COMPITO ASSEGNATO 1 >>
Converta in una lista JSON di stringhe le righe dell'elenco, dalla riga che contiene "1080x610 pixels. How" fino alla fine dell'elenco. Usi una stringa per ciascuna riga e tralasci le righe vuote.

BRANO PROPOSTO >>
◆ ◆ ◆ ◆
Confesso di essere sempre stato molto scettico sulle possibilità di ampliare lo stadio Franchi, oppure di costruirne uno più grande.
Perché qui ci si ricorda solo delle partite con Juve, Milan e Inter e mai di quelle con Ascoli ed Empoli.
Voglio dire che il problema dei biglieti si registra tre/quattro volte su venti gare e quindi tutta questa necessità di disporre di un impianto da 60.000 posti io non la vedo proprio, specie in un’epoca di calcio televisivo come quella attuale.
Sul discorso della copertura, che è poi un fatto di comodità per tutti, sono invece più aperto ad una soluzione positiva.
A patto però che non vengano assolutamente impiegati fondi pubblici, siano questi soldi del Comune o dello Stato.
Apriamo semmai ai privati, agli sponsor, ad investimenti che poi si ripaghino da soli.
Mi pare infatti che siano ben altre le priorità sociali da affrontare, là dove le risorse scarseggiano e non da oggi.
Capisco di essere poco popolare ad esprimere simili pensieri, ma credo si debba vedere anche al di là del proprio orticello, in questo caso calcistico.

Bello il calcio, quando regala giornate come quella di ieri.
Emozioni e speranze mescolate nel ricordo di un freddissimo pomeriggio di appena due anni fa: una partita orripilante della Fiorentina, un infortunio di Riganò e gli sberleffi del pubblico di Treviso.
Non siamo ancora in Champions (ci mancherebbe altro!), però ci stiamo proprio divertendo e ora a Roma hanno paura, molta paura.
Ieri è stata proprio una vittoria da Prandelli, nel senso che ha tenuto altissimo il livello di concentrazione della squadra e sinceramente, durante la radiocronaca, non ho mai avuto paura che potessimo solo pareggiare.
A me continua a piacere molto in queste ultime partite Fiore, ma forse mi sono un po’ fissato per via della polemica giornalistica con Sandrelli, che invece la pensa in modo opposto.
Ieri sera comunque mi ha confortato Pecci che fuori onda mi ha chiesto di domandare a Pasqual chi fosse il compagno chefino ad oggi lo avesse maggiormente aiutato a crescere.
“Vedrai che ti dirà Fiore”, mi ha suggerito sorridendo, “perché si vede da come gli appoggia sempre il pallone: lo cerca istintintivamente, si sente protetto da lui”.
Questa, quasi quasi me la rivendo alla prossima puntata di Golden Gol.
Buona Pasqua a tutti.

E vai ancora con la dietrologia.
Dunque il Milan batte l’Inter e quindi arriverà certamente scarico alla gara con la Roma e farà vincere all’ultima giornata i giallorossi a Milano, chiaro no?
Ma allora perché non pensare che a questo punto, con una Juve cotta e stracotta, il Milan non possa addirittura pensare di vincere lo scudetto?
◆ ◆ ◆ ◆
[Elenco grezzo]

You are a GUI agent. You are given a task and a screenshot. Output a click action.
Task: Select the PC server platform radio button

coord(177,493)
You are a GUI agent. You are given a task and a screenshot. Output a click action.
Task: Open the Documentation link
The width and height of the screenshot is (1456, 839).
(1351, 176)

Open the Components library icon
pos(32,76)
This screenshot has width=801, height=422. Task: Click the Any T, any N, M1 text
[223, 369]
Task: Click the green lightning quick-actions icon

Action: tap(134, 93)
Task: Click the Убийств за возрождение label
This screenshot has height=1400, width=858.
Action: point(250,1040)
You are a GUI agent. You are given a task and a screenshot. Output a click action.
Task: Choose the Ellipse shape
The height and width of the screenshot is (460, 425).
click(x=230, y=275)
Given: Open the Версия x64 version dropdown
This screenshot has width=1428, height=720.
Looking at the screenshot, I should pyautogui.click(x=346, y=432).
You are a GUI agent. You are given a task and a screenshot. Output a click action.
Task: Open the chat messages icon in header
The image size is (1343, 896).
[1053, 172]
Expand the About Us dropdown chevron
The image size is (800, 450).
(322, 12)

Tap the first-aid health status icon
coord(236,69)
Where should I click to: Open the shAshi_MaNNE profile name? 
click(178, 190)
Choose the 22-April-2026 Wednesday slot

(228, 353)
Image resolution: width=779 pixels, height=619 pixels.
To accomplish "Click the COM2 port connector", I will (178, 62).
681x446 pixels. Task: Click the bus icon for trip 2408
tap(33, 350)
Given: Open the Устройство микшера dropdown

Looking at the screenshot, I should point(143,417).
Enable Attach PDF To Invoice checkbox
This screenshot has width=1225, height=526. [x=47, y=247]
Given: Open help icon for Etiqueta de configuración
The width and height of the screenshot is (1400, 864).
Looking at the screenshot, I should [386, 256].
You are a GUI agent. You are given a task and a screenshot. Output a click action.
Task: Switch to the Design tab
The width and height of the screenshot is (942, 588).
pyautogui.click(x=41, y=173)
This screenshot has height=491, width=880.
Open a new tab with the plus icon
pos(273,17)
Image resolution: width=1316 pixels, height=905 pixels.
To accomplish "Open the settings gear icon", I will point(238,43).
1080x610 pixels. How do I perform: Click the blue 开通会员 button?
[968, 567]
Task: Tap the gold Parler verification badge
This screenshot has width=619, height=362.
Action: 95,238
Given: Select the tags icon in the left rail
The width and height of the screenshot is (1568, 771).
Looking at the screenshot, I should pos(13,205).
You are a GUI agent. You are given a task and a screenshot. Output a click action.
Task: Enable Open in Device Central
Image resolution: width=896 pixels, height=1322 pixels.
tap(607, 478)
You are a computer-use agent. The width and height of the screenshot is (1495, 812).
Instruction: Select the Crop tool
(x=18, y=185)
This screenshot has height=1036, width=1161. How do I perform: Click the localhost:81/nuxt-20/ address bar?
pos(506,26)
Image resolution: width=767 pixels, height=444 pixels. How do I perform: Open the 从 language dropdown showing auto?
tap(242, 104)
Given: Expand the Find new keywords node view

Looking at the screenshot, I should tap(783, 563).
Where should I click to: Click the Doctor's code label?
◆ ◆ ◆ ◆
COMPITO ASSEGNATO 2 >>
Risponda alle seguenti domande sul brano proposto:
(a) A quale condizione chi scrive si dice aperto alla copertura dello stadio?
(b) Quale compagno Pecci prevede che Pasqual indicherà?
(c) Quale squadra batte l'Inter?

RISPOSTA 1 >>
[
  "1080x610 pixels. How do I perform: Click the blue 开通会员 button?",
  "[968, 567]",
  "Task: Tap the gold Parler verification badge",
  "This screenshot has width=619, height=362.",
  "Action: 95,238",
  "Given: Select the tags icon in the left rail",
  "The width and height of the screenshot is (1568, 771).",
  "Looking at the screenshot, I should pos(13,205).",
  "You are a GUI agent. You are given a task and a screenshot. Output a click action.",
  "Task: Enable Open in Device Central",
  "Image resolution: width=896 pixels, height=1322 pixels.",
  "tap(607, 478)",
  "You are a computer-use agent. The width and height of the screenshot is (1495, 812).",
  "Instruction: Select the Crop tool",
  "(x=18, y=185)",
  "This screenshot has height=1036, width=1161. How do I perform: Click the localhost:81/nuxt-20/ address bar?",
  "pos(506,26)",
  "Image resolution: width=767 pixels, height=444 pixels. How do I perform: Open the 从 language dropdown showing auto?",
  "tap(242, 104)",
  "Given: Expand the Find new keywords node view",
  "Looking at the screenshot, I should tap(783, 563).",
  "Where should I click to: Click the Doctor's code label?"
]

RISPOSTA 2 >>
(a) Nessun fondo pubblico deve essere impiegato, né del Comune né dello Stato.
(b) Fiore.
(c) Il Milan.